UN replaces Palestinian refugee homes demolished by Israel

The aftermath of “Operation Rainbow” in Brazil refugee camp, Rafah, Gaza. (Johannes Abeling)


GAZA -– The United Nations Relief and Works Agency for Palestine Refugees in the Near East (UNRWA) today handed over 103 new homes to families from Rafah refugee camp whose shelters have been destroyed by the Israeli military during the intifada.  The Agency has also opened a new school whose pupils will largely be those who have lost their homes during the conflict.

A ceremony planned to mark the handover has been postponed because the Gaza Strip has been cut into three by the Israeli military and so Rafah cannot be reached.  An ongoing military operation in the north of Gaza has also made it impossible for Peter Hansen, UNRWA’s Commissioner-General, to re-enter the Strip for the planned ceremony.

The new homes in Rafah are the realization of UNRWA’s pledge to provide shelter for all those refugees made homeless by the conflict that has raged since September 2000.  According to UNRWA’s field workers, a total of 2,508 shelters, home to over 23,740 people, had been demolished or damaged beyond repair in the Gaza Strip between the start of the strife and the end of August 2004.

Peter Hansen, UNRWA’s Commissioner-General said:  ”In May of this year, the world focused its attention briefly on the demolitions in Rafah.  But after the camera crews and the reporters left, the bulldozers continued their ceaseless work -– ploughing a large section of Rafah into the dust, day after day, night after night.  Most of these demolitions are witnessed only by those who have been left destitute and those, like UNRWA, who seek to help them. Since the May demolitions, a further 2,600 people have lost their homes in Gaza.  A place where the terrible has become so commonplace as to fail to merit media coverage.”

“The fact that very nearly 25,000 people have now lost their homes in Gaza and a further 4,000 in the West Bank is testimony to a very real and very widespread suffering over the last four years.  That UNRWA can build a 1,300-place school almost entirely for children who have witnessed their own homes being destroyed is a terrible testimony to the scale of the demolitions.”
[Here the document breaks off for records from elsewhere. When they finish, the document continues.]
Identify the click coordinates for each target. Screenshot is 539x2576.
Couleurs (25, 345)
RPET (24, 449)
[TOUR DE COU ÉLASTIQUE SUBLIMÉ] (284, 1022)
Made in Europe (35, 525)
Gaza families who have been waiting for their new shelters have already been provided with emergency assistance from UNRWA, in the form of tents, blankets, kitchen utensils, food parcels, and rental subsidies.  Additionally, the construction project itself served to alleviate some of the hardships being felt in the Gaza Strip.  It provided around 55,000 man-days of temporary employment for labourers, builders, and tradesmen in an area where unemployment is exceptionally high.
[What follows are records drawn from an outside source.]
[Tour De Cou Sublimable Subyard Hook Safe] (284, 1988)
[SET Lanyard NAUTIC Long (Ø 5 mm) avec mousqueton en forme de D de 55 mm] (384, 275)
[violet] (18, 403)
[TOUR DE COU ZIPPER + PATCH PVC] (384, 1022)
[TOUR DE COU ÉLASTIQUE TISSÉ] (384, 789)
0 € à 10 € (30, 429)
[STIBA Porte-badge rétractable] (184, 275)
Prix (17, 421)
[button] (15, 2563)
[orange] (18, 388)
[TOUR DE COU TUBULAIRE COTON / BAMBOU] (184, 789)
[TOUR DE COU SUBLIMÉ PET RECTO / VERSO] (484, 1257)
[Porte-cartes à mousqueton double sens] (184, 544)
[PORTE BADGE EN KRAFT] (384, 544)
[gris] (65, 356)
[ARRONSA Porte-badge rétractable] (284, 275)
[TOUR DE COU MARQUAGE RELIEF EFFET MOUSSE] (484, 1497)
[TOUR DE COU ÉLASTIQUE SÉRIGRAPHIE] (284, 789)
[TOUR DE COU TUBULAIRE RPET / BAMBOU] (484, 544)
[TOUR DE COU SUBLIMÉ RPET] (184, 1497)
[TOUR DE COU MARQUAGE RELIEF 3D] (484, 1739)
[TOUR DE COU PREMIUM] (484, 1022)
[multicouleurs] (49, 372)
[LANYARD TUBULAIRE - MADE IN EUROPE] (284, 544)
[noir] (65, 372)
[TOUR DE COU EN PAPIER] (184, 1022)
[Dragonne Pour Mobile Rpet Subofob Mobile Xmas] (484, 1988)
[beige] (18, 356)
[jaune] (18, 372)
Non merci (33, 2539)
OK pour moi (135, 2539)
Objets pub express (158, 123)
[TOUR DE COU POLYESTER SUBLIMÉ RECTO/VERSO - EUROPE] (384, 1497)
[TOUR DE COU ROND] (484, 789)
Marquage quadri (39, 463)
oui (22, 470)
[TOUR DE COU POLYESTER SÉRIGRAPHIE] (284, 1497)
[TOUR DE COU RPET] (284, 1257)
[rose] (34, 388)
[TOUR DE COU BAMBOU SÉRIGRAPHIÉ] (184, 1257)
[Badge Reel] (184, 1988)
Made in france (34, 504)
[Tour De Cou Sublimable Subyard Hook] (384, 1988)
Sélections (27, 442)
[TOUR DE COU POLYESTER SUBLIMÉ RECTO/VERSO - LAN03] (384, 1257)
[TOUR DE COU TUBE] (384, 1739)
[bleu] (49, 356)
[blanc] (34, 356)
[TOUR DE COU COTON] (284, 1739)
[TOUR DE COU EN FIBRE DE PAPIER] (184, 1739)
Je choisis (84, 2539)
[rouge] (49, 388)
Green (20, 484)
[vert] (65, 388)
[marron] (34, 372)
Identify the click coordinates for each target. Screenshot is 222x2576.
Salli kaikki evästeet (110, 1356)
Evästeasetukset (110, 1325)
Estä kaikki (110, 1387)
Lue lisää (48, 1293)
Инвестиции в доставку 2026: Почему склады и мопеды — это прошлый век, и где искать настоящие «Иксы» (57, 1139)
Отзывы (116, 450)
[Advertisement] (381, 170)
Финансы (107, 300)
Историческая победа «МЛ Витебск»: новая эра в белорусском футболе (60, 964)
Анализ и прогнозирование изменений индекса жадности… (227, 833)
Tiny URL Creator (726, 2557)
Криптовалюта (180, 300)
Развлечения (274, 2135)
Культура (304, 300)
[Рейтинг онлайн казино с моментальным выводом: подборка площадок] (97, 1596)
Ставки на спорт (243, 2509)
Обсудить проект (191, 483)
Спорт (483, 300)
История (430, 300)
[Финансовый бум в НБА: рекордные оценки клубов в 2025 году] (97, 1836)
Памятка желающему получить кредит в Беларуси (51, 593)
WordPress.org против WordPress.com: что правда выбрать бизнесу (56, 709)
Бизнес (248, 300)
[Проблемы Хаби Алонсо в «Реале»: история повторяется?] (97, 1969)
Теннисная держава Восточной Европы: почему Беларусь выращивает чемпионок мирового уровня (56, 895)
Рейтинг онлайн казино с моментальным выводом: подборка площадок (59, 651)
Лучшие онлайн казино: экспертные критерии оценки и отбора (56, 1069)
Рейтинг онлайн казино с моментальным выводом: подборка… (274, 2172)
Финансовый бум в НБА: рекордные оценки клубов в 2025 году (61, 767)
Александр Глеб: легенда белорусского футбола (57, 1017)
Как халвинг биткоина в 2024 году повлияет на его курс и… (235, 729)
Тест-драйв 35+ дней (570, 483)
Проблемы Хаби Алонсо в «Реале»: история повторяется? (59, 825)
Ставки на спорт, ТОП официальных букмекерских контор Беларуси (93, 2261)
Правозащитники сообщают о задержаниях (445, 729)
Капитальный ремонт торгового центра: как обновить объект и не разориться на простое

This project, which cost $2.6 million, was funded by generous donations from Norway, Italy, and the United States.  In total, in the Gaza Strip, 477 new homes have now been built by UNRWA.  A further 300 are currently being built.  However, UNRWA still needs more than $42 million in donations to meet the needs of the homeless in Gaza.  At least a further 1,777 new homes are needed and every day brings fresh demolitions.

By the time UNRWA has finished the construction of new homes in the Tel es Sultan neighbourhood of Rafah, there will be almost 500 new refugee families in the area.  This new community requires public services, and UNRWA has built a new school to accommodate the children of those who have lost their homes.
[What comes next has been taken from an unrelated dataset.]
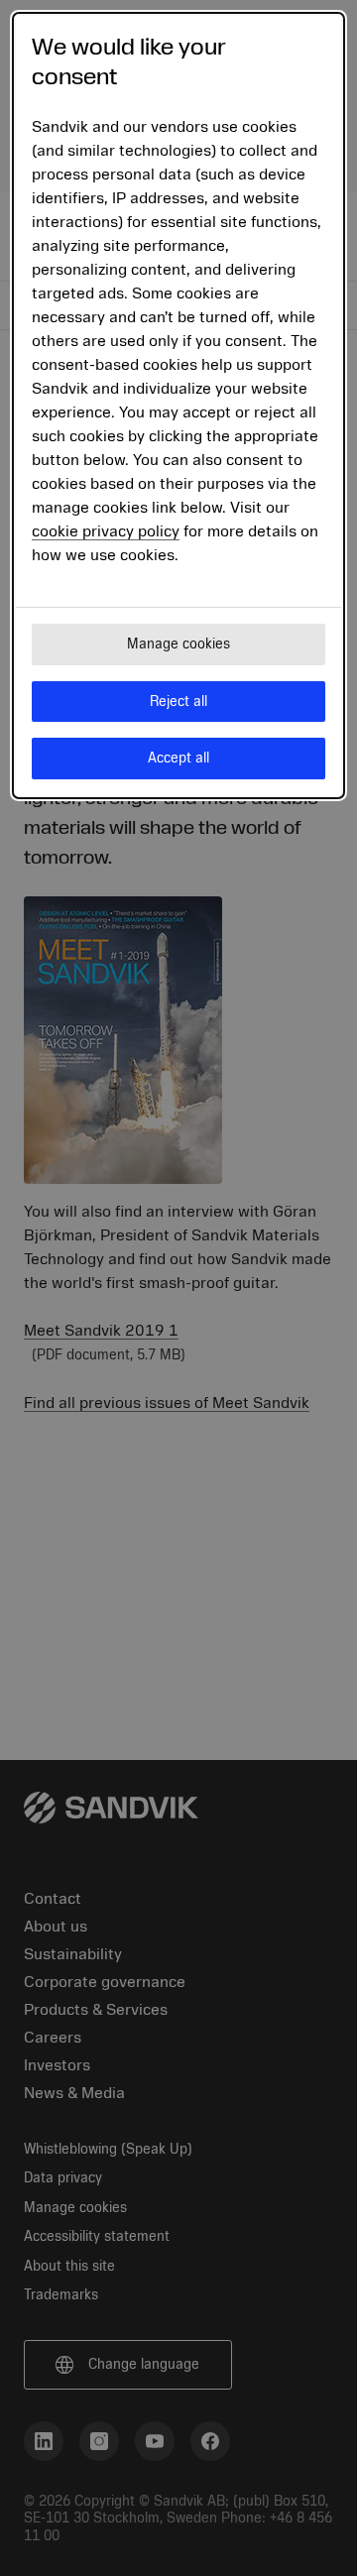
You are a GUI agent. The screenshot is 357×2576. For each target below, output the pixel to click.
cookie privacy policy (105, 531)
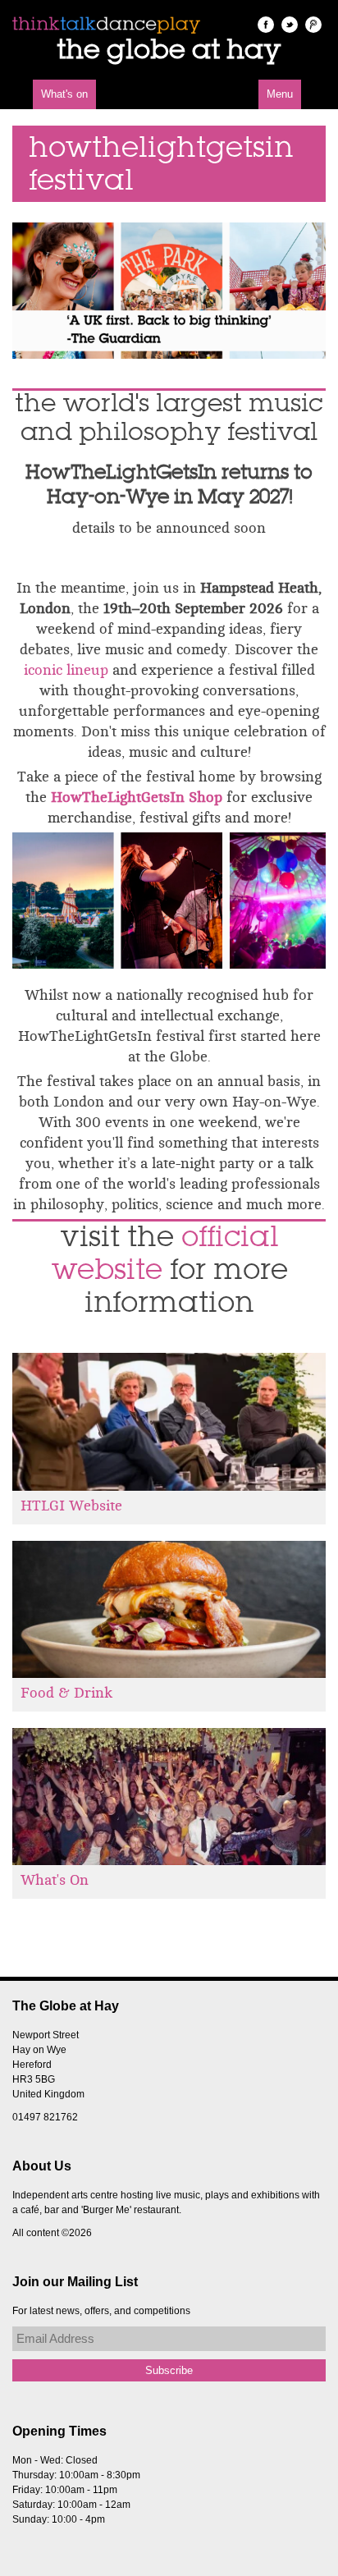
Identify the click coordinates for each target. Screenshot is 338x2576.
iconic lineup (68, 670)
The Tel es Sultan Preparatory Girls and Elem.Co-edSchool was funded under UNRWA’s Emergency Appeal for the West Bank and Gaza by a variety of donors.  It will provide 30 classrooms, a library and science laboratory for students from grade 1 to 9.  Almost all its 1,300 pupils will come from the Tel es Sultan rehousing project and will have experienced the loss of their homes over the course of the intifada.